**Work to be completed**
Rewrite the lines below as a Markdown table with the columns "Row" and "Line," numbering each line and skipping blank lines.

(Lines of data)
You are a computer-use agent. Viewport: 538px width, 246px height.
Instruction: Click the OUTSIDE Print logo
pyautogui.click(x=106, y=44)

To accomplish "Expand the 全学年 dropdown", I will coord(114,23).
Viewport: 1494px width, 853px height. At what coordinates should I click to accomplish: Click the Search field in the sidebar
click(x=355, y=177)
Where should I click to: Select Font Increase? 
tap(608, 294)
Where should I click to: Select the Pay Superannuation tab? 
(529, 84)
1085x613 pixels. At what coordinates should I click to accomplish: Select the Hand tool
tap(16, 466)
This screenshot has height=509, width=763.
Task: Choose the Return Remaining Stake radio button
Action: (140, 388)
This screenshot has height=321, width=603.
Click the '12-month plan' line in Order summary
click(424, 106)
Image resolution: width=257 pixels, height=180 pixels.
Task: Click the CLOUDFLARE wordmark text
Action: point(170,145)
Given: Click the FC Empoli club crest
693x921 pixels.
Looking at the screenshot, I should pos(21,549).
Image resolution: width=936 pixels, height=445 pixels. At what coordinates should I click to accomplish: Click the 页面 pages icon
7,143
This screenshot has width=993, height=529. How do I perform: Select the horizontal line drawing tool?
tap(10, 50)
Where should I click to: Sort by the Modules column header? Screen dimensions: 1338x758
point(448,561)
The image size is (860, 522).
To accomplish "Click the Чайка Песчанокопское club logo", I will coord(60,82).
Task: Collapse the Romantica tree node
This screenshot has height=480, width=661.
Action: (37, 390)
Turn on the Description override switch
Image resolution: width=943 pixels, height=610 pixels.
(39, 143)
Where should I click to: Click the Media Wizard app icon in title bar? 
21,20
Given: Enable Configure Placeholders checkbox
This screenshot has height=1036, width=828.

**Result for this task**
| Row | Line |
|---|---|
| 1 | You are a computer-use agent. Viewport: 538px width, 246px height. |
| 2 | Instruction: Click the OUTSIDE Print logo |
| 3 | pyautogui.click(x=106, y=44) |
| 4 | To accomplish "Expand the 全学年 dropdown", I will coord(114,23). |
| 5 | Viewport: 1494px width, 853px height. At what coordinates should I click to accomplish: Click the Search field in the sidebar |
| 6 | click(x=355, y=177) |
| 7 | Where should I click to: Select Font Increase?  |
| 8 | tap(608, 294) |
| 9 | Where should I click to: Select the Pay Superannuation tab?  |
| 10 | (529, 84) |
| 11 | 1085x613 pixels. At what coordinates should I click to accomplish: Select the Hand tool |
| 12 | tap(16, 466) |
| 13 | This screenshot has height=509, width=763. |
| 14 | Task: Choose the Return Remaining Stake radio button |
| 15 | Action: (140, 388) |
| 16 | This screenshot has height=321, width=603. |
| 17 | Click the '12-month plan' line in Order summary |
| 18 | click(424, 106) |
| 19 | Image resolution: width=257 pixels, height=180 pixels. |
| 20 | Task: Click the CLOUDFLARE wordmark text |
| 21 | Action: point(170,145) |
| 22 | Given: Click the FC Empoli club crest |
| 23 | 693x921 pixels. |
| 24 | Looking at the screenshot, I should pos(21,549). |
| 25 | Image resolution: width=936 pixels, height=445 pixels. At what coordinates should I click to accomplish: Click the 页面 pages icon |
| 26 | 7,143 |
| 27 | This screenshot has width=993, height=529. How do I perform: Select the horizontal line drawing tool? |
| 28 | tap(10, 50) |
| 29 | Where should I click to: Sort by the Modules column header? Screen dimensions: 1338x758 |
| 30 | point(448,561) |
| 31 | The image size is (860, 522). |
| 32 | To accomplish "Click the Чайка Песчанокопское club logo", I will coord(60,82). |
| 33 | Task: Collapse the Romantica tree node |
| 34 | This screenshot has height=480, width=661. |
| 35 | Action: (37, 390) |
| 36 | Turn on the Description override switch |
| 37 | Image resolution: width=943 pixels, height=610 pixels. |
| 38 | (39, 143) |
| 39 | Where should I click to: Click the Media Wizard app icon in title bar?  |
| 40 | 21,20 |
| 41 | Given: Enable Configure Placeholders checkbox |
| 42 | This screenshot has height=1036, width=828. |